Neural classifier for Russian children's books — 89.16% accuracy across 6 genres from text descriptions

View Source

By the numbers

Test accuracy

+58.9pp

Jump over baseline

Training entries

Genres

The Problem

What I was solving

Russian childrens book catalogs have thousands of titles and inconsistent genre tags. Librarians or publishers end up sorting manually or trusting whatever genre the first cataloger guessed. A frequency-based baseline that always predicts the most common genre hits about 30% accuracy — useless.

My Approach

How I built it

Keras/TensorFlow classifier on text descriptions. Architecture deliberately simple: Embedding → GlobalAveragePooling → two Dense layers with Dropout. Six genres: Prose, Fairy Tales, Adventure, Educational, Poetry, Young Adult.
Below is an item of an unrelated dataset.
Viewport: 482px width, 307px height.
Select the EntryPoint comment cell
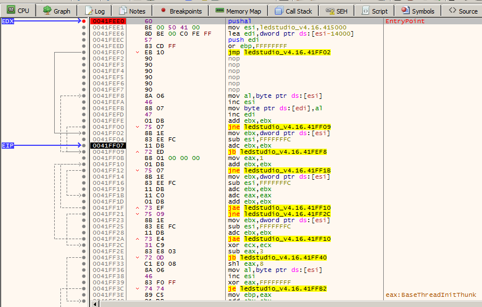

Trained on 9,409 entries from the companion scraper project. Class weighting because "Fairy Tales" had 10x more samples than "Young Adult". Tokenization handles Russian morphology without a separate stemmer — the embedding learns forms on its own.

Tech choices

Keras/TensorFlow— Simple architectures for small datasets. GlobalAveragePooling worked better than LSTM here — less overfitting on 9k samples.
Class weighting— Without it, the model just predicts "Fairy Tales" for everything and gets 40% accuracy. With it, minority genres stop being invisible.
Dropout 0.5— Aggressive regularization on a small dataset. 0.3 started overfitting by epoch 20; 0.5 plateaued gracefully.

Outcome

What came out of it

89.16% test accuracy — 58.9 percentage points over the frequency baseline. Confusion matrix shows which genres the model confuses (Adventure vs Prose is the main pair, which is intellectually honest — they really do overlap). Ships with a small inference script that takes a book description and returns a genre with confidence scores.